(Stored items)
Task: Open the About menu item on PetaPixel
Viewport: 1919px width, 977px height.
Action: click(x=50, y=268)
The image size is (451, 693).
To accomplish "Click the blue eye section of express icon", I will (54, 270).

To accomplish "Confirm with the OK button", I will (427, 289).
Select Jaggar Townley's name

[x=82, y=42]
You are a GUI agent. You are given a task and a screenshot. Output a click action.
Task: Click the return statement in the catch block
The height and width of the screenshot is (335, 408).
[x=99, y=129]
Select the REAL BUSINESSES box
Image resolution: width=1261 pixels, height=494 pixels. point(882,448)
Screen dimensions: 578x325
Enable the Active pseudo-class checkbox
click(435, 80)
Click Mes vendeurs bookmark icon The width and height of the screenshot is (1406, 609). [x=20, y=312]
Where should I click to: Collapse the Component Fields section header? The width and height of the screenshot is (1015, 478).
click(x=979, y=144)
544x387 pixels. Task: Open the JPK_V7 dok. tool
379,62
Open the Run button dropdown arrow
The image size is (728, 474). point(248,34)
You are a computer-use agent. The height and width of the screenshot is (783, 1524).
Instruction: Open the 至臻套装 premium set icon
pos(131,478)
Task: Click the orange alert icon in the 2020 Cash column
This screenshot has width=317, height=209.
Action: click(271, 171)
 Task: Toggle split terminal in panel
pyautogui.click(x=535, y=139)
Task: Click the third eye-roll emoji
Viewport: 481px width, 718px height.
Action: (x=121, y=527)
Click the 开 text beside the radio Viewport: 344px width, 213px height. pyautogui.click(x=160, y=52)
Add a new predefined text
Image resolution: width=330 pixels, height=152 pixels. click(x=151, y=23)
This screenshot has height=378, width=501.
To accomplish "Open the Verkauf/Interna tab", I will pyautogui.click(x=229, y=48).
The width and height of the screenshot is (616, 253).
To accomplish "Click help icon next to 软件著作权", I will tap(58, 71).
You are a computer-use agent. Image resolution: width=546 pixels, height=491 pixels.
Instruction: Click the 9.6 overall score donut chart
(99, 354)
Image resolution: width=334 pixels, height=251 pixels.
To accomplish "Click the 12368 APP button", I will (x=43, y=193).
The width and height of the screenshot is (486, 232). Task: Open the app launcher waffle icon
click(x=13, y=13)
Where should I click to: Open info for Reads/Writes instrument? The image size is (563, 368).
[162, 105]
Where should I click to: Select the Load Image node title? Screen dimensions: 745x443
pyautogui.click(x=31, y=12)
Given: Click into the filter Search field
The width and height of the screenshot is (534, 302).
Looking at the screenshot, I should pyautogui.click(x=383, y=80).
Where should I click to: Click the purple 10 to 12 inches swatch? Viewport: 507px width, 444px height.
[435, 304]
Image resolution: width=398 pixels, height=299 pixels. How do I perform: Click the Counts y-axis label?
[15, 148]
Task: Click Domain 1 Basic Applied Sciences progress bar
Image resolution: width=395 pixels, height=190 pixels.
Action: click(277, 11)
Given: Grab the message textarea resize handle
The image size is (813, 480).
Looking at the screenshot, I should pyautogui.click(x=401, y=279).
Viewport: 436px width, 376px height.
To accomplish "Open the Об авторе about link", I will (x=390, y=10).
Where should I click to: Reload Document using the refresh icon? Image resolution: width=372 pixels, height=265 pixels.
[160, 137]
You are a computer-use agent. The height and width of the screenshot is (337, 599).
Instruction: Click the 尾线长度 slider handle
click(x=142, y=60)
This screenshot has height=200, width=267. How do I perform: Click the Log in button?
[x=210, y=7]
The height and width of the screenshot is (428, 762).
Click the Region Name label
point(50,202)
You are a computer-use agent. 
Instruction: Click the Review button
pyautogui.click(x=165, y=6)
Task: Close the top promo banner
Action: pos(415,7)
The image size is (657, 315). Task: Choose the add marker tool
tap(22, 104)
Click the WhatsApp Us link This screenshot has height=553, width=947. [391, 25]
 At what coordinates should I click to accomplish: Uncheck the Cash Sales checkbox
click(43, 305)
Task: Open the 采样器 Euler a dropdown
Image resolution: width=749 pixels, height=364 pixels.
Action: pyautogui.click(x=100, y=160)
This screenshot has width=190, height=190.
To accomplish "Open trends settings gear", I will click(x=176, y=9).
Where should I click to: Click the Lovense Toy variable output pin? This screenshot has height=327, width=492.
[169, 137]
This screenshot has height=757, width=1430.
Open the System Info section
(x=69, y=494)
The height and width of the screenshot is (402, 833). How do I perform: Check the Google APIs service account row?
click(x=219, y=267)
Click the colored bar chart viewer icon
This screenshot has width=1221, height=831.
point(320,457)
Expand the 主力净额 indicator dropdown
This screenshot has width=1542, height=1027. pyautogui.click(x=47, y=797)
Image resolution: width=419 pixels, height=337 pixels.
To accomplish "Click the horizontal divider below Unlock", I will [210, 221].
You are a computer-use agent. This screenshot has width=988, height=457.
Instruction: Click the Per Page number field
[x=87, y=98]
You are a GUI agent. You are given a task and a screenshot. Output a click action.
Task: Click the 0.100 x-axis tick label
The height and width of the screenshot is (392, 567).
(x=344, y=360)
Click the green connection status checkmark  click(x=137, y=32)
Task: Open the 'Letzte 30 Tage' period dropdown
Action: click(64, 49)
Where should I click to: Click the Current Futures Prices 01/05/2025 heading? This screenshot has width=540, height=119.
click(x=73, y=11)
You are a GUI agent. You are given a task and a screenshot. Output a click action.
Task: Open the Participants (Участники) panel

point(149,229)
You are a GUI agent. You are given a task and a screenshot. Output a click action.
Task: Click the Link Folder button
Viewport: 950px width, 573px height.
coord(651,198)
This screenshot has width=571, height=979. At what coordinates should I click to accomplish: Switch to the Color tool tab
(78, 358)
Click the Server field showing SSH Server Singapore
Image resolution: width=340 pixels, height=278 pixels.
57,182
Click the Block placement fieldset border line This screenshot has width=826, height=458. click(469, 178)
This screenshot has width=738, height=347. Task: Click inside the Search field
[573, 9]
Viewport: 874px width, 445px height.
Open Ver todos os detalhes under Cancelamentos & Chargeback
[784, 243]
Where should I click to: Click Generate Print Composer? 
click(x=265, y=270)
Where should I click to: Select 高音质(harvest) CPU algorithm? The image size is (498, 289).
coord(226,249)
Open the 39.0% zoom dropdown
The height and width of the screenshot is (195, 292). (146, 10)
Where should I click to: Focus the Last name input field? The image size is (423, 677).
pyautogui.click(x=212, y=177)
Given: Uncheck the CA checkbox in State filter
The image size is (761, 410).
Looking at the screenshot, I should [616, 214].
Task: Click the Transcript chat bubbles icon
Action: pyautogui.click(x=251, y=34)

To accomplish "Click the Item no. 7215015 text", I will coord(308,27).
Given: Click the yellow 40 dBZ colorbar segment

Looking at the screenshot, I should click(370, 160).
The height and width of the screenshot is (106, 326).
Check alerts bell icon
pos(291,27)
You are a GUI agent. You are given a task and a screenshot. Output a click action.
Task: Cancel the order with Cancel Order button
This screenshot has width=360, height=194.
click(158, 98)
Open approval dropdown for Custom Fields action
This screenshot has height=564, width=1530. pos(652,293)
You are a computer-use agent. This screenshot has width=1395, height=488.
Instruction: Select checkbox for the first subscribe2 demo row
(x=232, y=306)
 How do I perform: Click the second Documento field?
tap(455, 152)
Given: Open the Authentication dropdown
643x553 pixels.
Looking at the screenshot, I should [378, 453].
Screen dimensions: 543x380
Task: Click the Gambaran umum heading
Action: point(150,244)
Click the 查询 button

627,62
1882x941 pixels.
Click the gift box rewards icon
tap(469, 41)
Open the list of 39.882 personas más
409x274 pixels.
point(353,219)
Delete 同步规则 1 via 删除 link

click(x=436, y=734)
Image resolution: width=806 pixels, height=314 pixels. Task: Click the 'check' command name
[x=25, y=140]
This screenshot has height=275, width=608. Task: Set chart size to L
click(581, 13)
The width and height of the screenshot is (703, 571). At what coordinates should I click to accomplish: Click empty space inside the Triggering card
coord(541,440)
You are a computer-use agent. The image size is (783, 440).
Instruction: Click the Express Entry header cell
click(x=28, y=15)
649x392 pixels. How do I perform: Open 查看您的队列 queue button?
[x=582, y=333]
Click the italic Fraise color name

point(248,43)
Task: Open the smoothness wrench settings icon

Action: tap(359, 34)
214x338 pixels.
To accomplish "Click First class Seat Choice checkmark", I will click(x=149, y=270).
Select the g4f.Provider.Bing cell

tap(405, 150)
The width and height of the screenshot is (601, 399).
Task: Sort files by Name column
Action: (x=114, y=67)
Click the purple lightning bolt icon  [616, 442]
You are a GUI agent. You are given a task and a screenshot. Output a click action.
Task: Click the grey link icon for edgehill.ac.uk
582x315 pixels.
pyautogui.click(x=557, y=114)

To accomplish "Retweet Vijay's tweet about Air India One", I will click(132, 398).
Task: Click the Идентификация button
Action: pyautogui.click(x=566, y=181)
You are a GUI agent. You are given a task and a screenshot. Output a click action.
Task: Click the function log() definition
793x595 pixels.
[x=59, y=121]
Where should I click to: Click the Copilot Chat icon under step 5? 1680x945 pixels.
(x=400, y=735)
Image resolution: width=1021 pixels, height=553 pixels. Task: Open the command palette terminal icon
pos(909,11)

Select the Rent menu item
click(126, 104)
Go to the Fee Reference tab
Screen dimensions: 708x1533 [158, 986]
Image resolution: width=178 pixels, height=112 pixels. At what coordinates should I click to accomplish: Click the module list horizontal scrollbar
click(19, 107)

(Requirement)
Your answer should be the lines above from the one containing "Viewport: 874px width, 445px height." through the one containing "You are a computer-use agent. The image", copied exactly and with both ends kept.

(Solved exercise)
Viewport: 874px width, 445px height.
Open Ver todos os detalhes under Cancelamentos & Chargeback
[784, 243]
Where should I click to: Click Generate Print Composer? 
click(x=265, y=270)
Where should I click to: Select 高音质(harvest) CPU algorithm? The image size is (498, 289).
coord(226,249)
Open the 39.0% zoom dropdown
The height and width of the screenshot is (195, 292). (146, 10)
Where should I click to: Focus the Last name input field? The image size is (423, 677).
pyautogui.click(x=212, y=177)
Given: Uncheck the CA checkbox in State filter
The image size is (761, 410).
Looking at the screenshot, I should [616, 214].
Task: Click the Transcript chat bubbles icon
Action: pyautogui.click(x=251, y=34)

To accomplish "Click the Item no. 7215015 text", I will coord(308,27).
Given: Click the yellow 40 dBZ colorbar segment

Looking at the screenshot, I should click(370, 160).
The height and width of the screenshot is (106, 326).
Check alerts bell icon
pos(291,27)
You are a GUI agent. You are given a task and a screenshot. Output a click action.
Task: Cancel the order with Cancel Order button
This screenshot has width=360, height=194.
click(158, 98)
Open approval dropdown for Custom Fields action
This screenshot has height=564, width=1530. pos(652,293)
You are a computer-use agent. This screenshot has width=1395, height=488.
Instruction: Select checkbox for the first subscribe2 demo row
(x=232, y=306)
 How do I perform: Click the second Documento field?
tap(455, 152)
Given: Open the Authentication dropdown
643x553 pixels.
Looking at the screenshot, I should [378, 453].
Screen dimensions: 543x380
Task: Click the Gambaran umum heading
Action: point(150,244)
Click the 查询 button

627,62
1882x941 pixels.
Click the gift box rewards icon
tap(469, 41)
Open the list of 39.882 personas más
409x274 pixels.
point(353,219)
Delete 同步规则 1 via 删除 link

click(x=436, y=734)
Image resolution: width=806 pixels, height=314 pixels. Task: Click the 'check' command name
[x=25, y=140]
This screenshot has height=275, width=608. Task: Set chart size to L
click(581, 13)
The width and height of the screenshot is (703, 571). At what coordinates should I click to accomplish: Click empty space inside the Triggering card
coord(541,440)
You are a computer-use agent. The image size is (783, 440).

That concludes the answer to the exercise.